=== Task details ===
Report each line of the listing below that holds "computer".

=== Input ===
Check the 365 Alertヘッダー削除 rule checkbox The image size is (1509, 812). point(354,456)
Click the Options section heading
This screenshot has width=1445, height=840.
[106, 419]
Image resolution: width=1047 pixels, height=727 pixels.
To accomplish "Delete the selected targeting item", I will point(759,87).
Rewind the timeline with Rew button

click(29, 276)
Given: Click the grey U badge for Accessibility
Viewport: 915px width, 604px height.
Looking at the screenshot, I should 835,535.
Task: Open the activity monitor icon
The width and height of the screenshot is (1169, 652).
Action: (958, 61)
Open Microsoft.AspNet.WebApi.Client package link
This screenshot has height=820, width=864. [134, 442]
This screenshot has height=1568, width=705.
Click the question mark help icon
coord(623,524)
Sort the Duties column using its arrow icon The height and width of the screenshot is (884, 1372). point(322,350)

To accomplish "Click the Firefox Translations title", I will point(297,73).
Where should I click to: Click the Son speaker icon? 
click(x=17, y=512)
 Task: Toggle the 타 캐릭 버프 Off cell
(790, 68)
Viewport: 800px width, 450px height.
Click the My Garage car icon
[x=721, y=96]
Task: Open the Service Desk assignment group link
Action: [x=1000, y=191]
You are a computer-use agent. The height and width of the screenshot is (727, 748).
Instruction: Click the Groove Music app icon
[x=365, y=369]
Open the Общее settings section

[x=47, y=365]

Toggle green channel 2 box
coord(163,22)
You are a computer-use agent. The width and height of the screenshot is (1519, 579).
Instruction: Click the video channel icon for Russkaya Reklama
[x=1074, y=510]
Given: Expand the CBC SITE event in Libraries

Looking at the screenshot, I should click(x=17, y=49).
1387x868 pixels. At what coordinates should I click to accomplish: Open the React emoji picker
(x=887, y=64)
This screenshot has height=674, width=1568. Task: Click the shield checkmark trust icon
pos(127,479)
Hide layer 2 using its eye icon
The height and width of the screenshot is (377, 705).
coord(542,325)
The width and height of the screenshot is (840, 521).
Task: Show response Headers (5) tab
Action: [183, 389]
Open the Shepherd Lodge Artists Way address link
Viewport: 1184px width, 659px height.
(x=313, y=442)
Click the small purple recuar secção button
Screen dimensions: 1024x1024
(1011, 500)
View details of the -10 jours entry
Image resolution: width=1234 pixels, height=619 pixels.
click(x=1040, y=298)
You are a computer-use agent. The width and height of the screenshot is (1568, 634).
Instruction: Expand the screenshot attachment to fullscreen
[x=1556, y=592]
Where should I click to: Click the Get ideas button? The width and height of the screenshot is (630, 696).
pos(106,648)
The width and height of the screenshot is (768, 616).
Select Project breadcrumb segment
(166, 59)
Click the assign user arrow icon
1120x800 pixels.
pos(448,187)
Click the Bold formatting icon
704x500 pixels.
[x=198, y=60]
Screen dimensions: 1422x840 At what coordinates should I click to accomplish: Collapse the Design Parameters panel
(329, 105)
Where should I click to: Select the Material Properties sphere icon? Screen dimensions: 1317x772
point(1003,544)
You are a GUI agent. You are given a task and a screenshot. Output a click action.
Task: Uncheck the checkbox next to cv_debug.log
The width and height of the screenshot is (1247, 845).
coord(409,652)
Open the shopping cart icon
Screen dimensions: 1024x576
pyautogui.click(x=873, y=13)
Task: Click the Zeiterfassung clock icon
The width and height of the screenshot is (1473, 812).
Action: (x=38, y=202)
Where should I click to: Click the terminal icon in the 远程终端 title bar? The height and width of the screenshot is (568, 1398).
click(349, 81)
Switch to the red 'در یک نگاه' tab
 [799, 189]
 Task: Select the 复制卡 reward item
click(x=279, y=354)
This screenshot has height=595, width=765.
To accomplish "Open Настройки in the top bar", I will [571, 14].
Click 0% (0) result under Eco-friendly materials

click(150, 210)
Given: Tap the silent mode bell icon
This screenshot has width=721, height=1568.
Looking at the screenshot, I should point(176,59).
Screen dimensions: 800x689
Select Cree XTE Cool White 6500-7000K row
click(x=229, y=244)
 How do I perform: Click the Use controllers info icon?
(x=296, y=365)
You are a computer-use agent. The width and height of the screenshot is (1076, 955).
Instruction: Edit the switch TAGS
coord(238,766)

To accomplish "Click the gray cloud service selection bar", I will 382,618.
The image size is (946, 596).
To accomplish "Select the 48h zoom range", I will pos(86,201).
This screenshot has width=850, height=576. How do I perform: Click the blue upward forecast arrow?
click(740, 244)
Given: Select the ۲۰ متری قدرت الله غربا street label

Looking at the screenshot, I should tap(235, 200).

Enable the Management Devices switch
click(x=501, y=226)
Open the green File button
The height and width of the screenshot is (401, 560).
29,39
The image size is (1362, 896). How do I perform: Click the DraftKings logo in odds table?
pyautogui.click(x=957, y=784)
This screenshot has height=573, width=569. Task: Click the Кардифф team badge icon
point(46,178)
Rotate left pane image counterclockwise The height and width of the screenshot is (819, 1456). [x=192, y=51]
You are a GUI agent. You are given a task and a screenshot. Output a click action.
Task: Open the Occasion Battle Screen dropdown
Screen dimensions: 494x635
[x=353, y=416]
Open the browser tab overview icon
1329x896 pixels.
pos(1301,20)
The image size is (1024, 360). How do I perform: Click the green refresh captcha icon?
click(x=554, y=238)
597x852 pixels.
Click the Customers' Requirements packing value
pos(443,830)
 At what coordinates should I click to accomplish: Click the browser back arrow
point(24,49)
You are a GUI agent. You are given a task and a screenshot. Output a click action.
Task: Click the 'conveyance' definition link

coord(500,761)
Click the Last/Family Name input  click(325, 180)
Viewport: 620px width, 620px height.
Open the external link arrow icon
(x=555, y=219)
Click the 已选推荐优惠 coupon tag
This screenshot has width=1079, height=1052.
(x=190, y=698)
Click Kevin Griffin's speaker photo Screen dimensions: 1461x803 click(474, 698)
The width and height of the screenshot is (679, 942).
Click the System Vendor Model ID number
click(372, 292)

=== Answer to the problem ===
You are a computer-use agent. The height and width of the screenshot is (727, 748).
You are a computer-use agent. The width and height of the screenshot is (1519, 579).
You are a computer-use agent. The width and height of the screenshot is (1568, 634).
You are a computer-use agent. The width and height of the screenshot is (1076, 955).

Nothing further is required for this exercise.